On May 21, 2022, author Mariama J. Lockington is coming to the Gaithersburg Book Festival to share her middle grade novel, In the Key of Us with her readers. In the Key of Us is a coming-of-age story about the losses that threaten to break us and the friendships that make us whole again.
I loved this novel. I loved that the setting was musicianship and band camp. I loved that the story was told in alternating viewpoints of Andi, Zora, and the camp itself. Mariama’s writing poignantly depicts the highs and lows of relationships, the unhealthy ways in which some handle stress, and the grieving process. And I appreciated that Mariama included an important author’s note that included inclusive mental health resources.

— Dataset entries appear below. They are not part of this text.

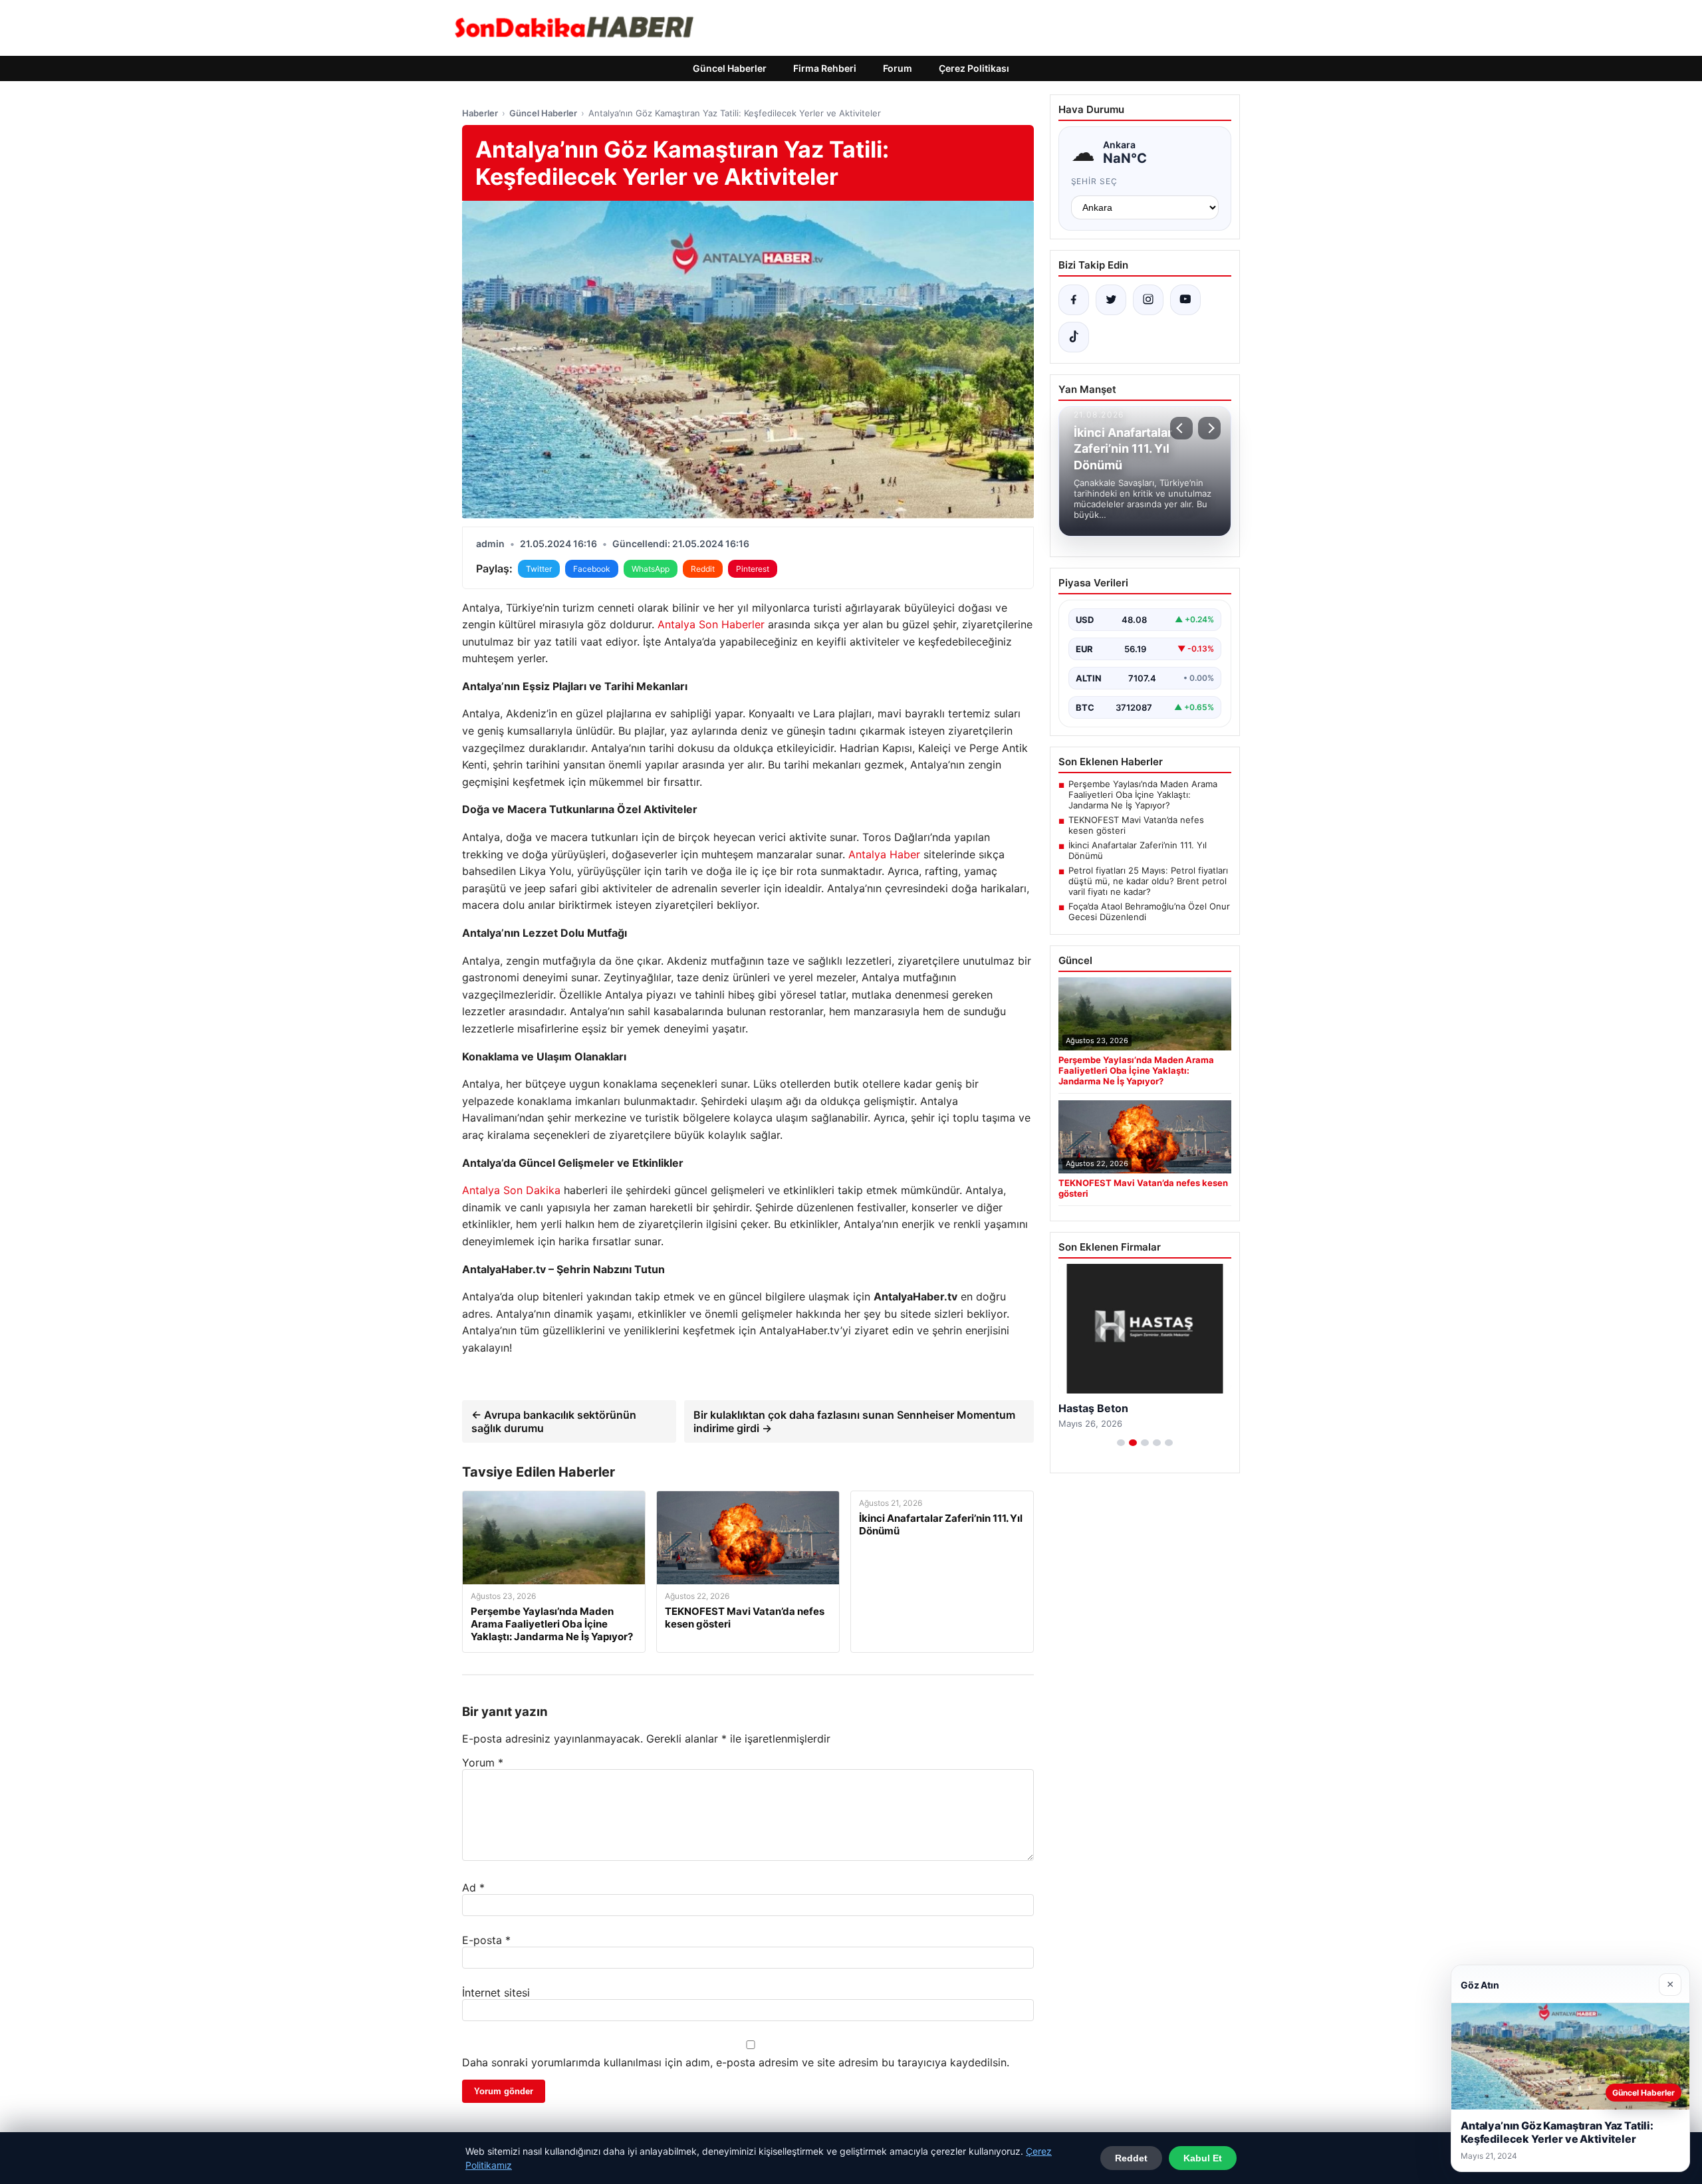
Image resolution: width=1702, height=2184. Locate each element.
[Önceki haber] (1181, 428)
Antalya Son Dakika (511, 1190)
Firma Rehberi (824, 68)
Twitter (539, 569)
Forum (897, 68)
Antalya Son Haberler (711, 624)
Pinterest (752, 569)
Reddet (1131, 2158)
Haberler (480, 113)
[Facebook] (1073, 300)
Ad (473, 1887)
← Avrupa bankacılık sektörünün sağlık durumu (553, 1421)
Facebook (591, 569)
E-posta (486, 1940)
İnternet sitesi (496, 1992)
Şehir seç (1094, 181)
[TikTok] (1073, 337)
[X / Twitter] (1111, 300)
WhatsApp (650, 569)
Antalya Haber (884, 854)
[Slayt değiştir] (1121, 1442)
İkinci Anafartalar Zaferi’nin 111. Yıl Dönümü (1137, 850)
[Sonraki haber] (1209, 428)
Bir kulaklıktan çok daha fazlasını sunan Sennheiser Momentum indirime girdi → (854, 1421)
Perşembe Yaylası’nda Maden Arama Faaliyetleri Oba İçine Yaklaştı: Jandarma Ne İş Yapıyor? (1142, 794)
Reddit (703, 569)
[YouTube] (1185, 300)
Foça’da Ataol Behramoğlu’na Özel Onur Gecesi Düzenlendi (1149, 911)
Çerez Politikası (974, 68)
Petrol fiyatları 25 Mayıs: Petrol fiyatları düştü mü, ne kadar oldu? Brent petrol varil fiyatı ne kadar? (1148, 881)
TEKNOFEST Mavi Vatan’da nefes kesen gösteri (1136, 825)
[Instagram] (1148, 300)
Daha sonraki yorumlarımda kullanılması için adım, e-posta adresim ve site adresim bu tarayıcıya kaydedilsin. (735, 2062)
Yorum (482, 1762)
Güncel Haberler (730, 68)
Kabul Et (1202, 2158)
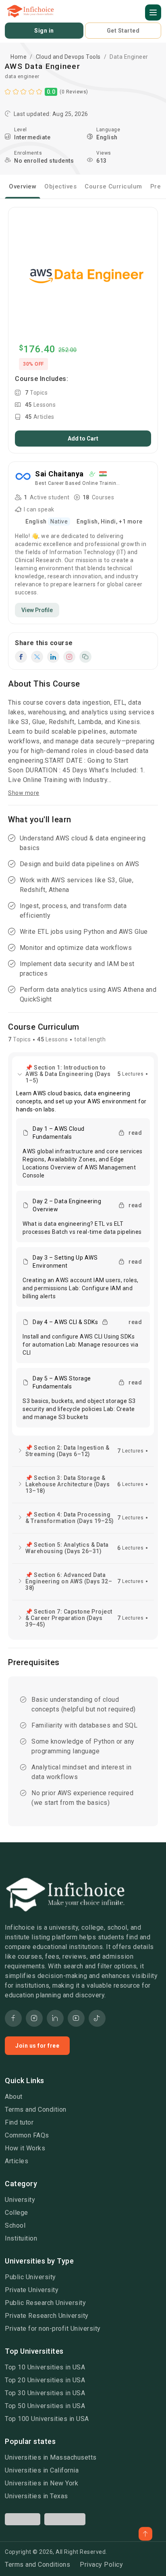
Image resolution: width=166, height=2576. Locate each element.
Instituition (21, 2238)
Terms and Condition (35, 2109)
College (16, 2212)
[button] (153, 12)
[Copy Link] (85, 657)
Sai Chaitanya (59, 474)
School (15, 2225)
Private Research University (47, 2315)
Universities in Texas (36, 2496)
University (20, 2200)
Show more (23, 793)
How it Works (25, 2148)
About (14, 2096)
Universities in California (42, 2470)
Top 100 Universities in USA (47, 2419)
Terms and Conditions (37, 2564)
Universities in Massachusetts (51, 2457)
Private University (31, 2290)
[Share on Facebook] (21, 657)
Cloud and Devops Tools (68, 57)
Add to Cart (83, 438)
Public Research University (45, 2303)
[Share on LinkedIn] (53, 657)
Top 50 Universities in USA (45, 2406)
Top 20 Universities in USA (45, 2380)
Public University (30, 2277)
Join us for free (37, 2045)
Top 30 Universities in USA (45, 2393)
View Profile (37, 610)
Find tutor (19, 2122)
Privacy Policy (101, 2564)
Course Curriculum (113, 186)
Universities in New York (41, 2483)
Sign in (44, 30)
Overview (22, 186)
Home (18, 57)
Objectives (60, 186)
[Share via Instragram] (69, 657)
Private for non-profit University (53, 2328)
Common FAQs (27, 2135)
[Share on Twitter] (37, 657)
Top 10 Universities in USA (45, 2367)
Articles (16, 2161)
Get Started (123, 30)
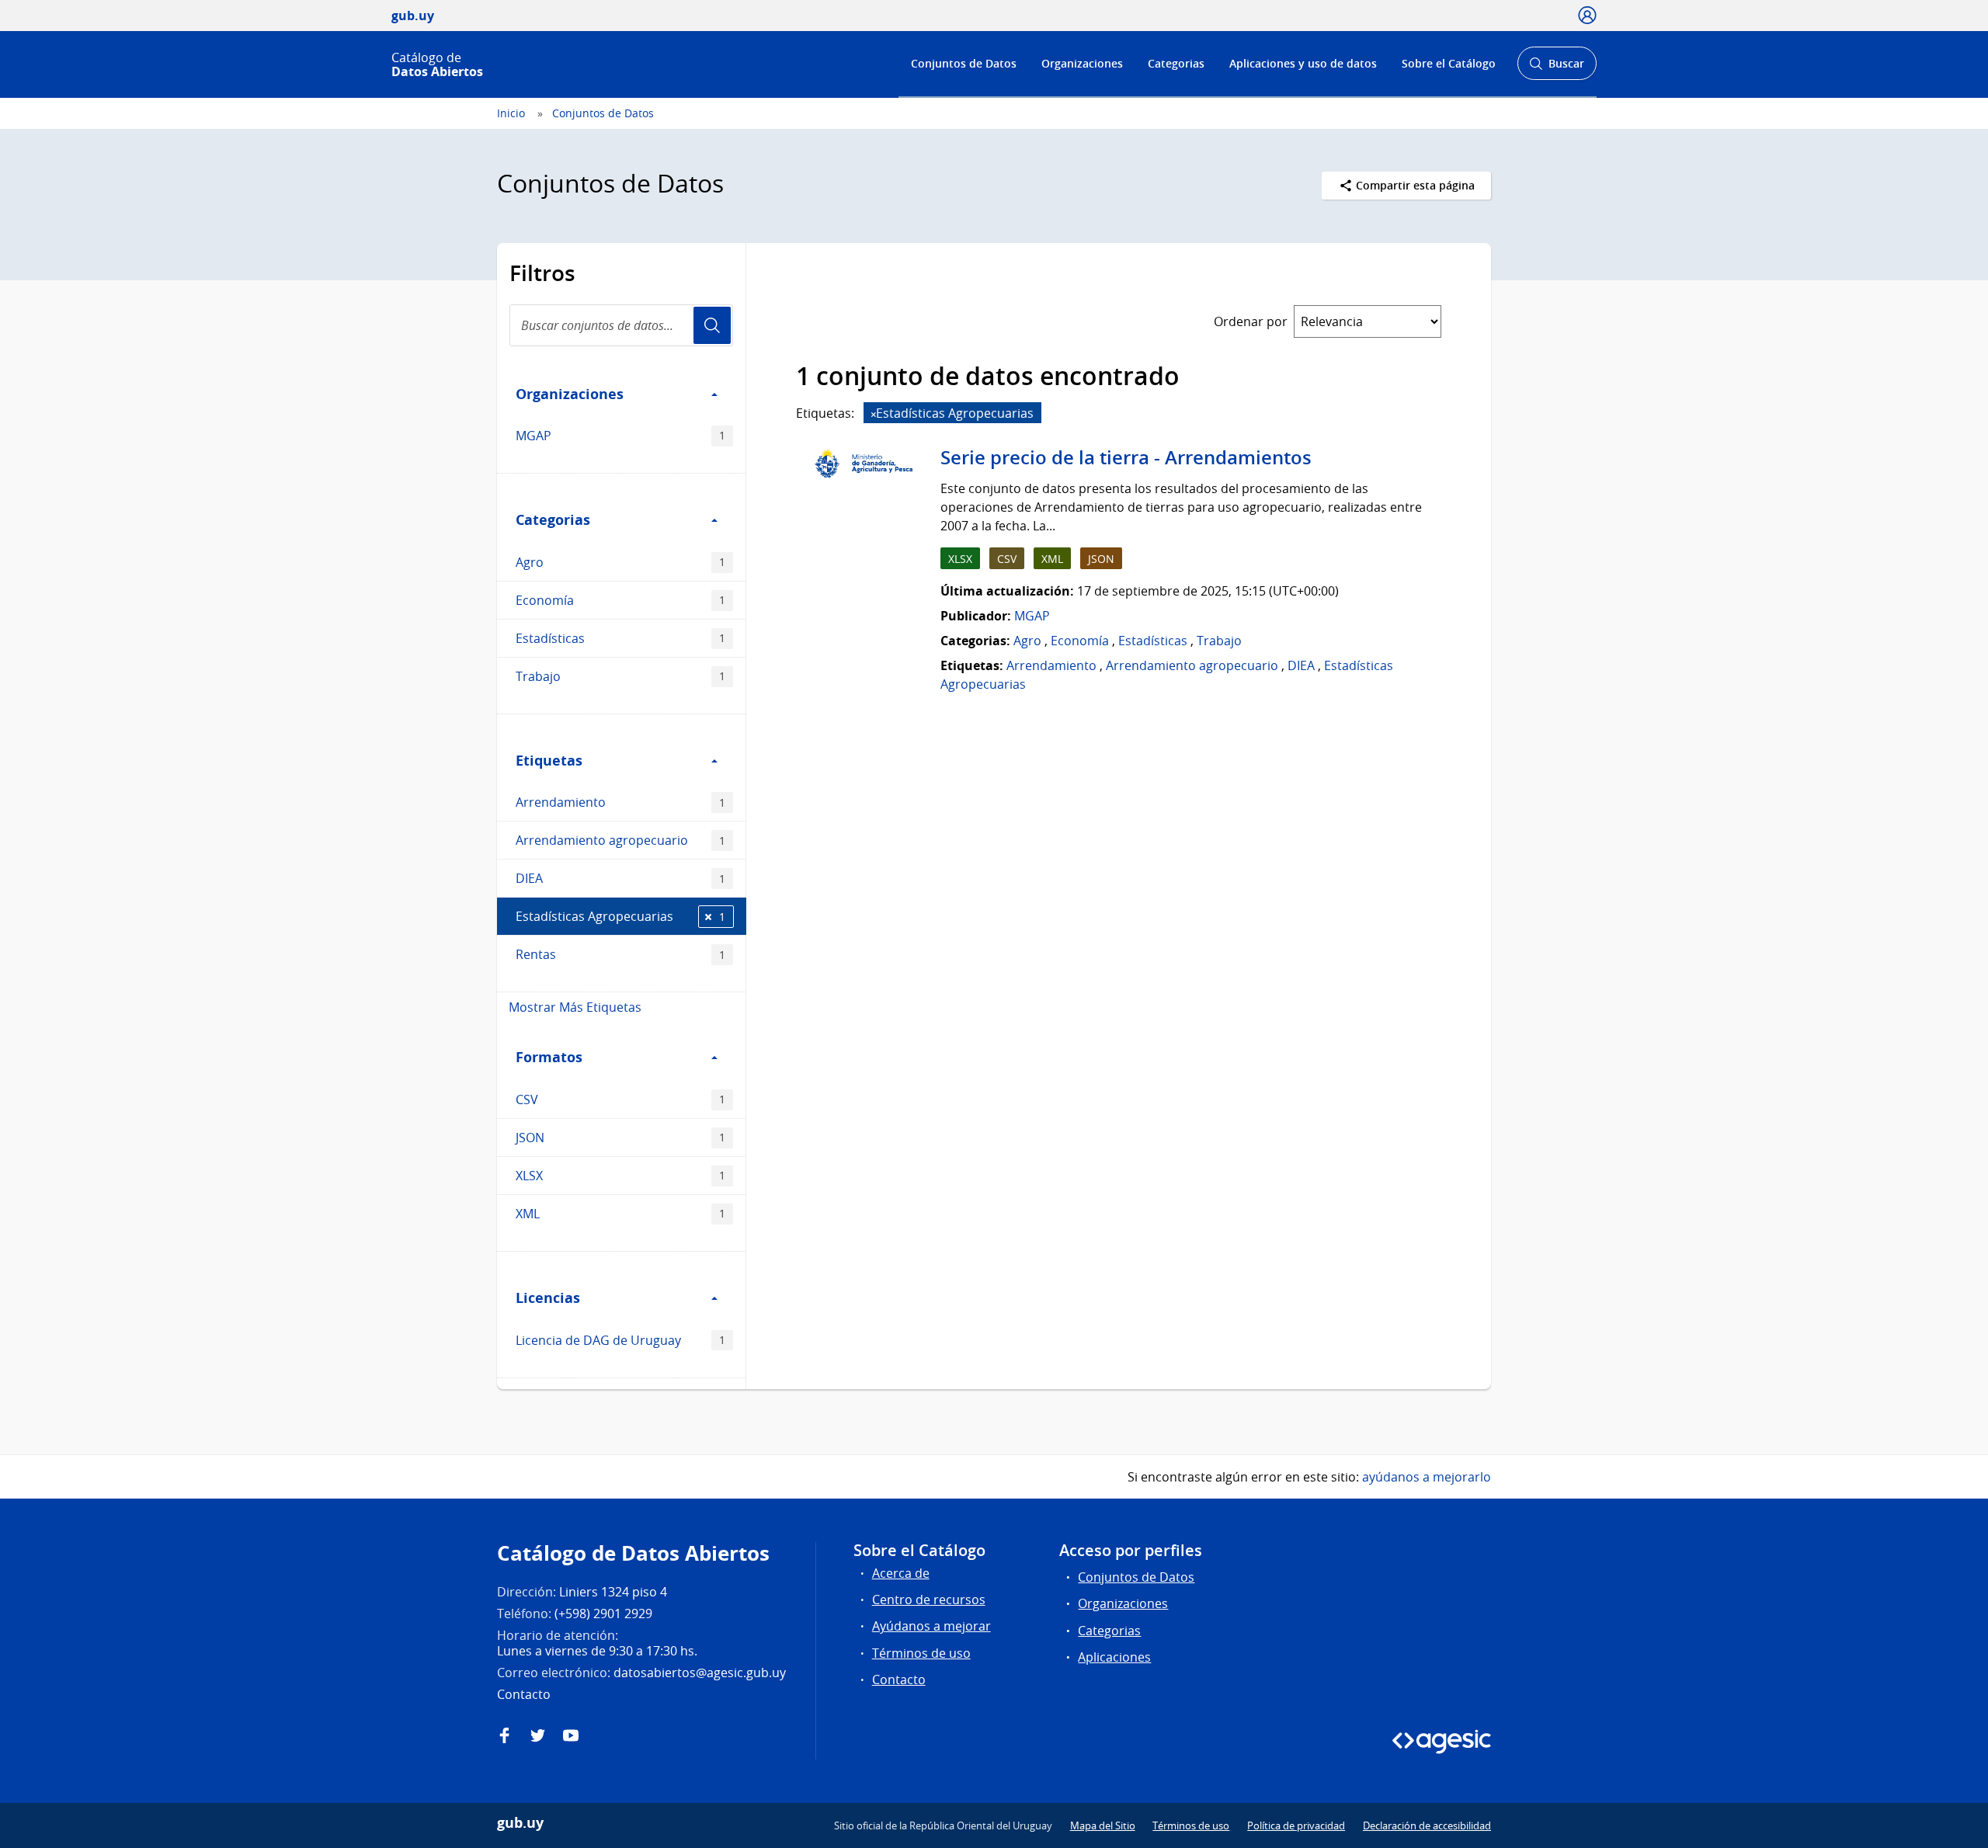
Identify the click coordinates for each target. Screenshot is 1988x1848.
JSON (620, 1137)
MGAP (620, 435)
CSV (620, 1099)
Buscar (1556, 68)
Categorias (1176, 63)
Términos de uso (921, 1653)
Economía (620, 600)
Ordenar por (1251, 321)
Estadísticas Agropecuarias (620, 916)
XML (620, 1213)
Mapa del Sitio (1102, 1825)
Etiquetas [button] (549, 760)
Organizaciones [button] (570, 394)
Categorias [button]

I listened to the audiobook, and the narration by Yinka Ladeinde and Imani Jade Powers was wonderful. I hope you enjoy this middle grade novel as much as I did.
I hope you enjoy this interview with the talented Mariama J. Lockington.
What is your writing space like?
My wife and I just bought a house last May, and after years of sharing a small work space, I feel really lucky to now have my own sunlit office at the back of the house. My office has a desk, a plush lavender desk chair, a couple of bookshelves with my books that are organized in rainbow colors, pictures of my author inspirations (Maya Angelou, Toni Morrison, Zora Neale Hurston, etc) and lots and lots of plants on every window sill/free surface. There’s also a small couch where I read and where my dog, Henry, sometimes cuddles me when he’s not asleep in his day-bed next to my desk. I love a good candle, so I always have a candle burning when I’m in my office— notes of citrus, gardenia, or eucalyptus are my favorite.
How (or in what ways) do you hope librarians will promote your book?
I love libraries and librarians are magical! While In the Key of Us deals with some hard topics (self- harm, bullying, anxiety, the loss of a loved one) it’s also a story full of hope, music, adventure, friendship, and love. I hope that librarians are able to promote this book with a good understanding of all of these nuances, as well as put it into the hands of young people who are excited to read inclusive, first-love, coming of age stories.
What do you hope your readers will learn from reading your book?
That it’s OK to change your mind, to not have all the answers— growing up is messy, wonderful, and full of adventure. That they are loved, just as they are.
Who is the reader you are writing for? Please describe them.
I am writing for the reader who has a powerful voice, but is sometimes scared to share it. For the reader who feels like they never quite fit in, even though they try their hardest, for the reader that is brave and determined, even when they feel lost. I am writing for the reader that could spend all day outside, in the sun, soaking up the magic of the outdoors, for the queer reader and the perfectionist reader, and the reader who knows without a doubt that music can help us feel alive and connected beyond the bounds of this world.
What is one (or more) thing(s) that you really want your readers to know about you?
When I was young, I played flute and piano. While I don’t play these instruments anymore, practicing music helped me with the practice of writing and gave me a deep appreciation for the arts. Summer Camp is where I first believed I could really be an author— and where I first fell in love with the outdoors.
What do you love most about the cover art of your book?
All of it! The cover artist, Tonya Engel, really just captured the essence of both my main characters so perfectly. But if I have to pick one thing, I love that Zora and Andi are out on the water in a kayak and that they are holding hands under the glimmering sun.
What has surprised you most about the characters in your book?
Sometimes I think I’ve written a character that’s very different from the girl I was growing up, and then a reader will point out a quality that we share. It’s always eye-opening to see the ways we put our past selves into stories or even our current selves.
Which book review or award has been most meaningful to you?
The most valuable reviews that I’ve received in my author journey have been from young readers writing to me. When a young person says: “I don’t like to read, but I read your book in one night” or “After reading your book, I’m not afraid to be myself anymore.” That’s when I know I’ve done ok, made an impact, and that I have to keep going.
What are you most looking forward to at our book festival?
Being in-person and getting to talk to readers! While virtual events have been great as far as connecting with people across states, there’s nothing like being able to talk to readers in the flesh and feel the excitement of a live festival. Also— of course, I will likely come home with lots of new books that I am excited to read.
Would you like to learn more about Mariama? Check out this interview: Ask the Author: Mariama J. Lockington.
Mariama J. Lockington is an adoptee, writer and non-profit educator. She has been telling stories and making her own books since the second grade, when she wore short-alls and flower leggings every day to school. Her work has appeared in a number of magazines and journals, including Buzzfeed News Reader, and she is the author of the poetry chapbook, “The Lucky Daughter.” Her latest book is “The Key of Us.” Mariama earned a Masters in Education from Lesley University and Masters in Fine Arts in Poetry from San Francisco State University. She lives in Lexington, Ky., with her partner and dapple haired dachshund, Henry.